USA Today questioned why Miller continues to perform, a question that will only intensify during March Madness. “It is our job to make sure that the Alabama season, as it unfolds, cannot be separated from the reality that the school administration has proceeded throughout as if it does not. there was nothing to do here and that his best player did nothing wrong.”

Miller delivered a gun to Miles, who then gave it to Davis, a court hearing revealed last week. When asked why Miller, 20, has not been charged, Tuscaloosa District Chief Assistant Attorney Paula Whitley said: ‘That’s not a question I can answer. . We can’t fault him.

There’s no right way to talk about Alabama basketball right now

Jay Bilas, the former Duke player and ESPN analyst who is also an attorney, defended Alabama’s handling of the situation.

“I think Alabama handled this as well as you can, with the exception of Nate Oats in his press conference where he should have just said, ‘It’s a pending court case. Alabama and Brandon Miller have fully cooperated with authorities and will continue to do so, but beyond that we will have no further comment,” he added. Rinse said last week on “Pardon the Interruption.” “That’s what he should have said and that should be the answer to all those questions.

“Brandon Miller has rights. Authorities told Alabama he was a witness, not a suspect. There is no indication that he broke any law.

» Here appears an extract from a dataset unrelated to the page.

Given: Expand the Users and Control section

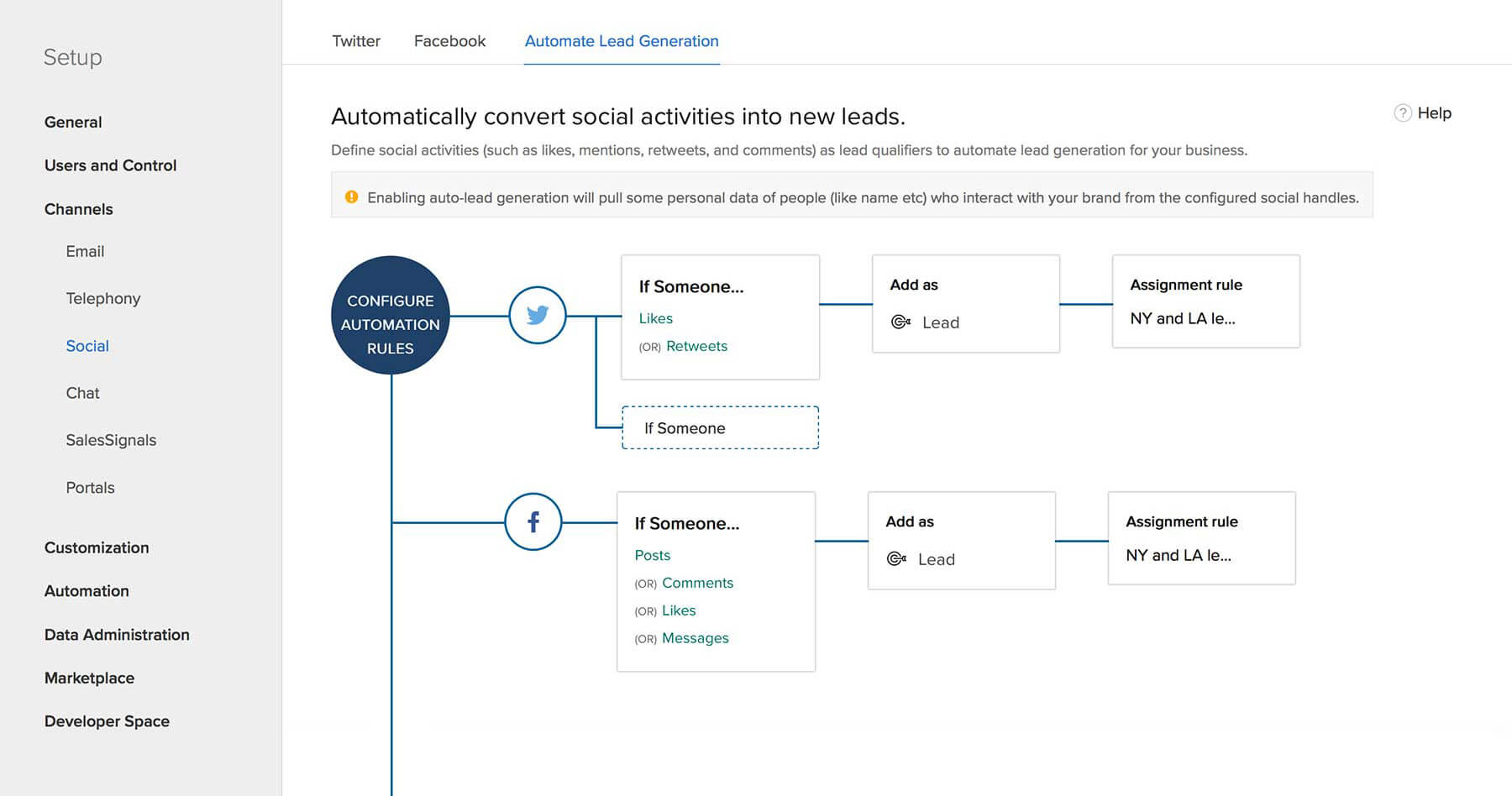Looking at the screenshot, I should pos(110,165).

They know him better than we do, and if they didn’t do anything about five weeks ago when this horrible tragedy happened, I see no reason to do it now. Now, if anything else comes out, I understand that, but to me, if he were kicked out of the competition now, it would be Alabama saying, “Our reputation as a university and what people are saying of us are more important than our player.” I think they’ve balanced player and college and those interests pretty well overall.

Miller didn’t miss a game and scored a career-high 41 points on Wednesday, the day after he was tied to the shootout. On Saturday, Alabama’s director of sports information sought to limit questions to the game, according to ESPN. However, a reporter asked if Oats had contacted the family of Harris, whose parents criticized him for allowing Miller to continue playing and for saying last week that Miller “hasn’t had any type of problem, nor any type of problem in this case. Wrong place at the wrong time.

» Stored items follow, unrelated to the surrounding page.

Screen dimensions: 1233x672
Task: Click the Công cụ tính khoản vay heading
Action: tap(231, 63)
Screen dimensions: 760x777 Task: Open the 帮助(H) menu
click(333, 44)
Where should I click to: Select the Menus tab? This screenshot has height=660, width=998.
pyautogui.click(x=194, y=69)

“Listen, to answer it a bit,” Oats said on Saturday. “I apologize for my previous comments this week. We understand the seriousness of it all, but I’m leading the administration on everything here, so we’re going to talk about the game, that’s what they would like me to. speak.

Alabama did not release Miller or any players to the media, leaving Oats to speak about his star’s state of mind.

“He’s one of the most mentally strong kids, if not the most mentally strong, that I’ve coached in my life and I’ve been coaching for quite some time,” Oats said. “While he fully understands that the situation is tragic and he takes it very seriously and has been cooperative the whole time, he has also done a great job of being able to focus on practices, games and just getting that laser focus where he’s dialed in to where his feet are at.”